- Requirement -
An exact copy of the line containing "[Toggle Cliff Campus address] (3, 2396)" and of every line after it, through the last line of the material, is what should be returned.

----

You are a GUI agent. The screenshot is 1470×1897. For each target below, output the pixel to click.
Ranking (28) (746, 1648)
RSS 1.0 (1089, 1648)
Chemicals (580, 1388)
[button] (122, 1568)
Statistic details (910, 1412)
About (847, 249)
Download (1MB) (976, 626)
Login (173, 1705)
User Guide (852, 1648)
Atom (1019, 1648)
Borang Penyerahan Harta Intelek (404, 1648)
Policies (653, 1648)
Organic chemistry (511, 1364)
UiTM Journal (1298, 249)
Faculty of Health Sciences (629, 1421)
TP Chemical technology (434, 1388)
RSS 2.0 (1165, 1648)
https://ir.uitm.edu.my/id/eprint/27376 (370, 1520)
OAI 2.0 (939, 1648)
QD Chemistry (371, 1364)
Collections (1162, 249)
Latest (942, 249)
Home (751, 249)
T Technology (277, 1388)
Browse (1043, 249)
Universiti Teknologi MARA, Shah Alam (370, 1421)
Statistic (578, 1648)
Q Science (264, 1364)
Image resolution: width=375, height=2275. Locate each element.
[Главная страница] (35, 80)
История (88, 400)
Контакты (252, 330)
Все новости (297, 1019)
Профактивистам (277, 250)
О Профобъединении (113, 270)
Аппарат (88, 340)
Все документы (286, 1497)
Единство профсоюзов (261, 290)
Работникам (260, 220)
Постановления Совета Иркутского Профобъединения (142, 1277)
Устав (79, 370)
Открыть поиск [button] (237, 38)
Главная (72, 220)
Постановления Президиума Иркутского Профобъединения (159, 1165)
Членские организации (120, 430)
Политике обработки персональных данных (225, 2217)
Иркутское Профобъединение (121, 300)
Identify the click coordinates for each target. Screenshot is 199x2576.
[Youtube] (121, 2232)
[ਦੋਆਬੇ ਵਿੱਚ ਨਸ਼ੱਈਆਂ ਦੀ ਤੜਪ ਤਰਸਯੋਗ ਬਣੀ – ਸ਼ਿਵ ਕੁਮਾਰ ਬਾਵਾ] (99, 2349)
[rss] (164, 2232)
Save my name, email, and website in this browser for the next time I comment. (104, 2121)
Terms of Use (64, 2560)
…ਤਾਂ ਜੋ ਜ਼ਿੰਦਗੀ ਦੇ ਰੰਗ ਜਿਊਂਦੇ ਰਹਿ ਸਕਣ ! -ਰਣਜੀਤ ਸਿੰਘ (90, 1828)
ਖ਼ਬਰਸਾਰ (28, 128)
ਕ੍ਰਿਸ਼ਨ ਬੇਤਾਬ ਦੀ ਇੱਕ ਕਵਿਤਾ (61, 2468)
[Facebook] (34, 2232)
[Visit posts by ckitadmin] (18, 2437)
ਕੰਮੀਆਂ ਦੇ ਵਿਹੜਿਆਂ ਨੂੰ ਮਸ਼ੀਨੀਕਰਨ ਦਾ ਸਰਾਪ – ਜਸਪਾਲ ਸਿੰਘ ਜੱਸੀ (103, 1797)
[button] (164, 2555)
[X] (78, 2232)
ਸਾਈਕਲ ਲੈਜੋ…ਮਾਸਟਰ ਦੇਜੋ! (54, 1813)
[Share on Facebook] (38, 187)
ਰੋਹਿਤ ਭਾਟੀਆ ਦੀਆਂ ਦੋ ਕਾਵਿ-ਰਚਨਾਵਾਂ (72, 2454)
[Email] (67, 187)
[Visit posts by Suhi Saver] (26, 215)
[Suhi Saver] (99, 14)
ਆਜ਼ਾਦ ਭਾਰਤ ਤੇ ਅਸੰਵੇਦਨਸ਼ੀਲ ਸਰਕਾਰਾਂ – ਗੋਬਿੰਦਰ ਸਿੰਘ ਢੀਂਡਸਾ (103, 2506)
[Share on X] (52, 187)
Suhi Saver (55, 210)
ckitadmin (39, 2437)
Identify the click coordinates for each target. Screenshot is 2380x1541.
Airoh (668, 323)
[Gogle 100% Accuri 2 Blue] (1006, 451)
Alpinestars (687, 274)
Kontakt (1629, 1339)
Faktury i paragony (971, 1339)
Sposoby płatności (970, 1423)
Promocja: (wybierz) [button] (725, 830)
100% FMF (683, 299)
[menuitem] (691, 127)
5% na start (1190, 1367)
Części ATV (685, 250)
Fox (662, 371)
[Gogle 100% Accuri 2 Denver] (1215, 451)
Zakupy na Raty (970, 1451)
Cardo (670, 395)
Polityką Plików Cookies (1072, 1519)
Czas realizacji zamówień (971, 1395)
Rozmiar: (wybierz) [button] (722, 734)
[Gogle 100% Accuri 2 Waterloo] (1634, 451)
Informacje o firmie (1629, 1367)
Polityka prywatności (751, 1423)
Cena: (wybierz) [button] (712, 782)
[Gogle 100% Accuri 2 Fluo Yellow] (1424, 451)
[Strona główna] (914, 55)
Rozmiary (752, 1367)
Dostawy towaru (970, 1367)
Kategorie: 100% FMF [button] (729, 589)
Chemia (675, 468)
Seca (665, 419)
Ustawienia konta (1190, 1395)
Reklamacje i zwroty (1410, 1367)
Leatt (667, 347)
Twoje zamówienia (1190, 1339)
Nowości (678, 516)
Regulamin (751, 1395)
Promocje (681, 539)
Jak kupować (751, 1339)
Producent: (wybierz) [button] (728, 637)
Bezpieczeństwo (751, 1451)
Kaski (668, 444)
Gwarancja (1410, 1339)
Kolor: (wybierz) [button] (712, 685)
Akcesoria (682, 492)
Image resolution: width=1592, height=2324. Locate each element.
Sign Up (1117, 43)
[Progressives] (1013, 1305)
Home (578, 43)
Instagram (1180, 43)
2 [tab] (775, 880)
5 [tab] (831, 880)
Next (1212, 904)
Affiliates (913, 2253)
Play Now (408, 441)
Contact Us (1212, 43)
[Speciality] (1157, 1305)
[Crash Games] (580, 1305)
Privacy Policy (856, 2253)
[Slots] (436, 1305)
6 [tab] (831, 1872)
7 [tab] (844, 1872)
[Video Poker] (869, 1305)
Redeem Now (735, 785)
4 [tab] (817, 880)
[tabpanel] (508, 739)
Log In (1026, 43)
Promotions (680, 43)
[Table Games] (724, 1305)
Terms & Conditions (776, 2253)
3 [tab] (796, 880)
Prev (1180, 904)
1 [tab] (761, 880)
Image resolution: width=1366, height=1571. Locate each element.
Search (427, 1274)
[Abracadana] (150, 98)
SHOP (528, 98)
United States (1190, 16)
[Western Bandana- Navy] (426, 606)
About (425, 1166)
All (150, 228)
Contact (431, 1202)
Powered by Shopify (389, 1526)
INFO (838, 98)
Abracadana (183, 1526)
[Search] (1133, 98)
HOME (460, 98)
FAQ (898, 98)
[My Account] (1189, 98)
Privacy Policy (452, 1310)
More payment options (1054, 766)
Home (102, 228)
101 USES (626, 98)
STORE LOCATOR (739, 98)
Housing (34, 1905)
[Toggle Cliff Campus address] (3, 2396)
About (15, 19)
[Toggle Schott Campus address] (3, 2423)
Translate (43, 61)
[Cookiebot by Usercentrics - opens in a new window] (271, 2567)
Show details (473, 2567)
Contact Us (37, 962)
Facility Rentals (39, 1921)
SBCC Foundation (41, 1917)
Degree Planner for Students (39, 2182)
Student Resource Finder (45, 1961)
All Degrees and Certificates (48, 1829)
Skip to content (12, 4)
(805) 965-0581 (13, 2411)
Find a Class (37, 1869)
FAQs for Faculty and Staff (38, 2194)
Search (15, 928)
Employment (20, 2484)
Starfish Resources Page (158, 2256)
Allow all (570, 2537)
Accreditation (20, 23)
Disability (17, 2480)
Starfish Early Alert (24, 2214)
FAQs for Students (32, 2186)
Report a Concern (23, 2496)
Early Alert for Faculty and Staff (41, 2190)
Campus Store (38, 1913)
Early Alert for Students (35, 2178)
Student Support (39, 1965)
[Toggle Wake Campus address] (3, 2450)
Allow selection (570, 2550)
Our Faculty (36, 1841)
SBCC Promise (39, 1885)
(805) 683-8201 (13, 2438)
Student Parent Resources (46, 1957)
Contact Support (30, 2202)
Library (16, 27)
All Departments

----

- Answer area -
[Toggle Cliff Campus address] (3, 2396)
About (15, 19)
[Toggle Schott Campus address] (3, 2423)
Translate (43, 61)
[Cookiebot by Usercentrics - opens in a new window] (271, 2567)
Show details (473, 2567)
Contact Us (37, 962)
Facility Rentals (39, 1921)
SBCC Foundation (41, 1917)
Degree Planner for Students (39, 2182)
Student Resource Finder (45, 1961)
All Degrees and Certificates (48, 1829)
Skip to content (12, 4)
(805) 965-0581 (13, 2411)
Find a Class (37, 1869)
FAQs for Faculty and Staff (38, 2194)
Search (15, 928)
Employment (20, 2484)
Starfish Resources Page (158, 2256)
Allow all (570, 2537)
Accreditation (20, 23)
Disability (17, 2480)
Starfish Early Alert (24, 2214)
FAQs for Students (32, 2186)
Report a Concern (23, 2496)
Early Alert for Faculty and Staff (41, 2190)
Campus Store (38, 1913)
Early Alert for Students (35, 2178)
Student Support (39, 1965)
[Toggle Wake Campus address] (3, 2450)
Allow selection (570, 2550)
Our Faculty (36, 1841)
SBCC Promise (39, 1885)
(805) 683-8201 (13, 2438)
Student Parent Resources (46, 1957)
Contact Support (30, 2202)
Library (16, 27)
All Departments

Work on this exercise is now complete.